Oportuno, neste ponto, transcrever a crítica de NELSON HUNGRIA (“A diagnose da mentira” in Novas Questões-Jurídico Penais, Editora Nacional de Direito, 1945, p. 233), que já asseverava, com grande veemência, “que, desgraçadamente, a mentira é um dos mais constantes fatores de perturbação da Justiça Criminal ou um dos mais eficientes recursos tendentes à impunidade dos que delinquem. Sempre foram fiéis aliados o crime e a mentira”.
Por outro lado, é certo que o direito ao silêncio, facultado ao réu a fim de evitar que se autoincrimine (nemo tenetur se detegere), encontra respaldo na Constituição Federal (CF, art. 5º, LXIII).
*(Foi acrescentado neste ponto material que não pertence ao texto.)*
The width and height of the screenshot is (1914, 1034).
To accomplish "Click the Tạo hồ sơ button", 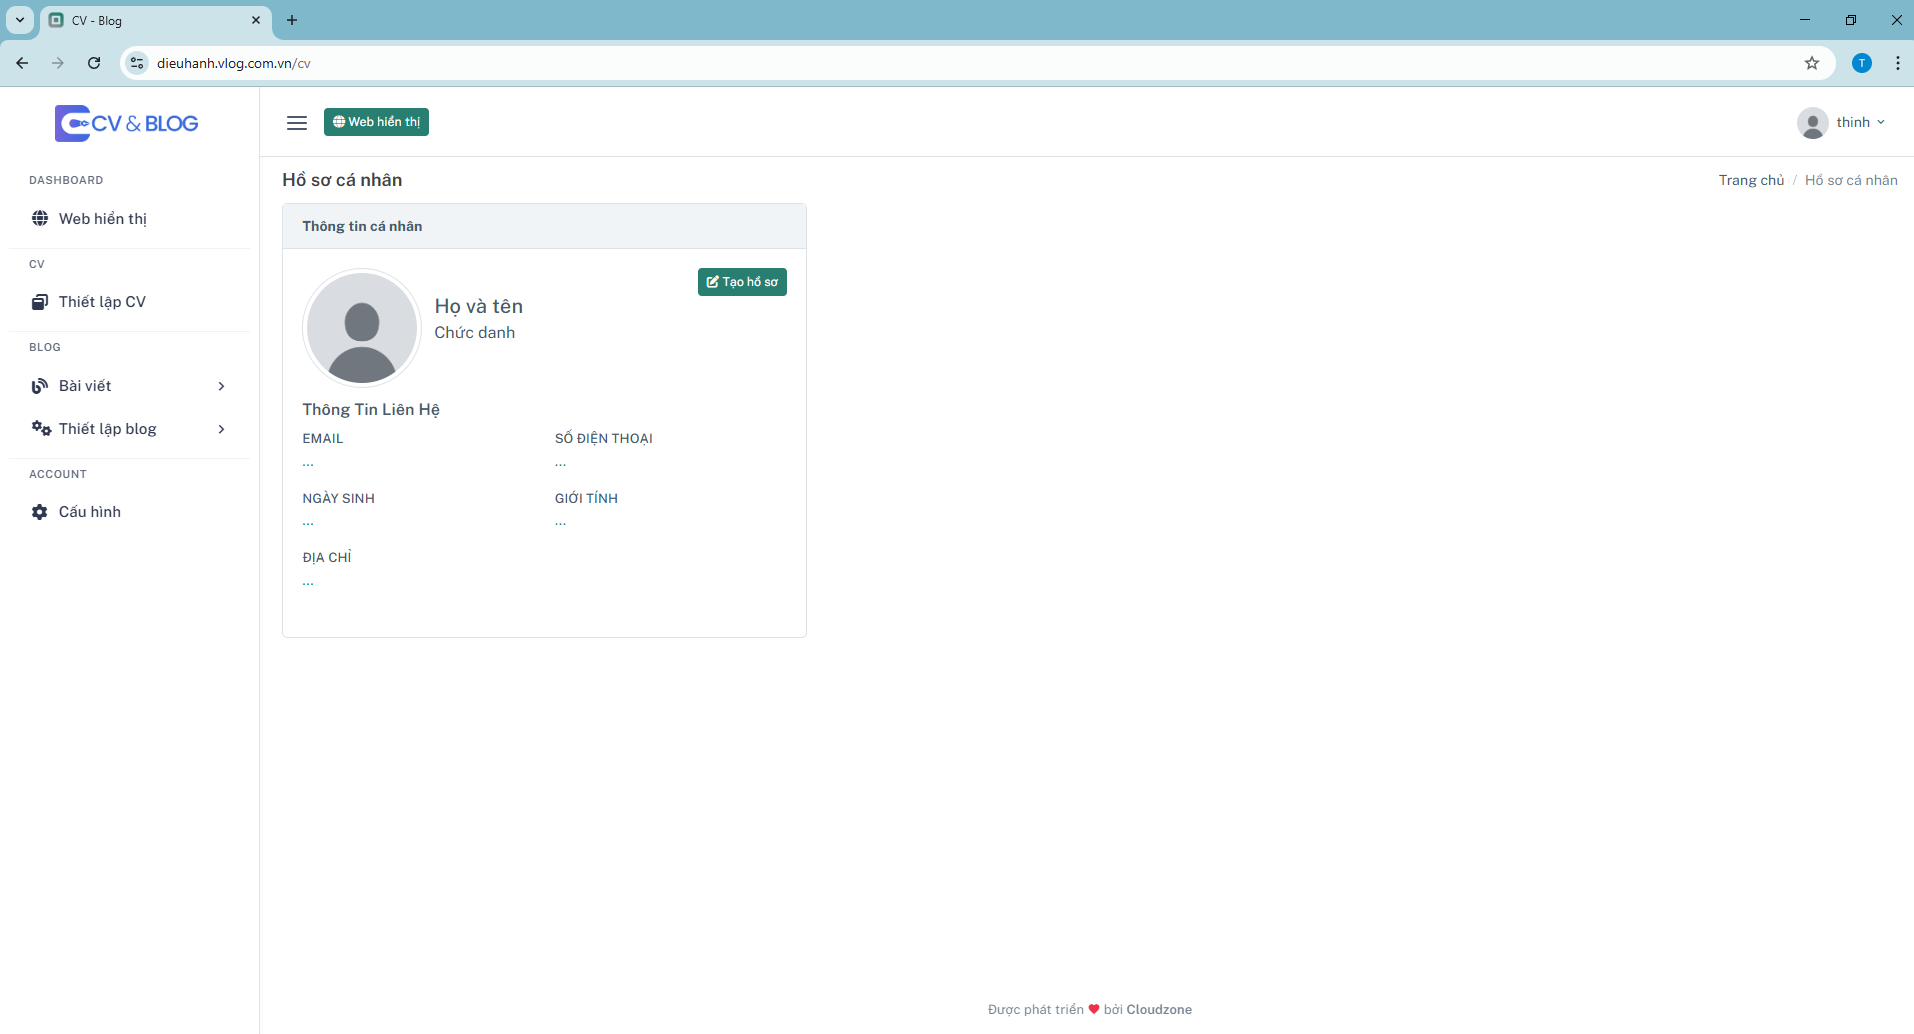I will point(742,282).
Todavia, dele jamais se pode extrair o direito de mentir, pois a mentira representa verdadeira fraude processual, não podendo o Estado ser complacente com este tipo de comportamento vil e abjeto, que pode levar ao erro judiciário, desmoralizando, assim, a própria Justiça.
Nessa esteira preleciona FIGUEIREDO DIAS (in Direito Processual Penal, Coimbra Editora, 2004, p. 450), ao afirmar de forma contundente que o entendimento que defende ao acusado o exercício de um suposto direito de mentir deve ser repudiado. Afinal, nada existe na lei que possa fazer supor o reconhecimento de tal “direito”.
Por fim, impende salientar que a jurisprudência alemã tem admitido a majoração da pena na hipótese aqui discutida, pois tem interpretado a mentira como indício da personalidade negativa do réu.
Em conclusão, a tese aqui sustentada é a de que se o réu mentir em seu interrogatório, negando a prática de um crime por ele cometido, ao apresentar, por exemplo, uma versão fantasiosa dos fatos, com o nítido propósito de obter uma injusta absolvição, deve o juiz aumentar sua pena-base, com fundamento na personalidade negativa do acusado (CP, art. 59).